I think he wanted to give kids a sense of life as a fairy tale, but a dark one. He didn’t want to whitewash things. Or leave kids unprepared to deal with trouble.

That’s his nephew, Mitch Myers, one of the managers of his collection. He and a team are preparing for the release of a new Silverstein book, Every Thing On It, and have been tasked with archiving his “collection:”

One of the things you learn is that “polymath” doesn’t even begin to describe Silverstein. His creativity extended in so many directions that his archivists must be versed not just in turn-of-the-century world children’s literature, but Waylon Jennings’s deep cuts; not just in reel-to-reel tape preservation, but how to keep an old restaurant napkin scribbled with lyrics from falling apart.
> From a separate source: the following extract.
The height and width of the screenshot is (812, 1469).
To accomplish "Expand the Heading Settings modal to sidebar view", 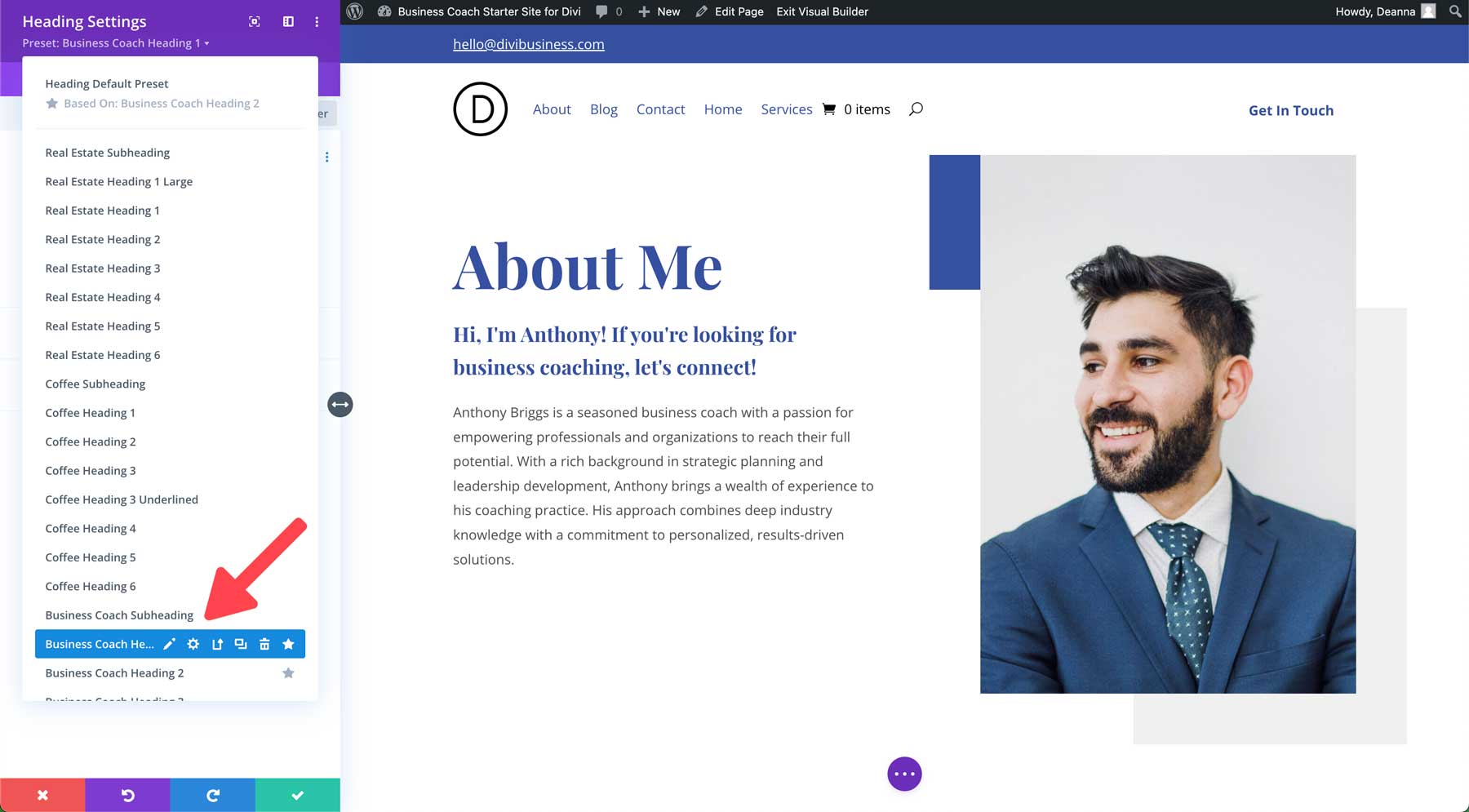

And you also learn that Silverstein seemed to have a terrific time drawing, rhyming, and singing his way through life.

Where the Sidewalk Ends – if there were books I lived by growing up – was a textbook. Permission for messiness, for non-easy stories, for seeing. I read its poems and drawings such that the pages were dirty and flimsy from study. I feared it, starting with the precarious cover, as much as I adored it. Life could be a fairy tale, a neatly bounded poem – but irreverent. And that was totally okay.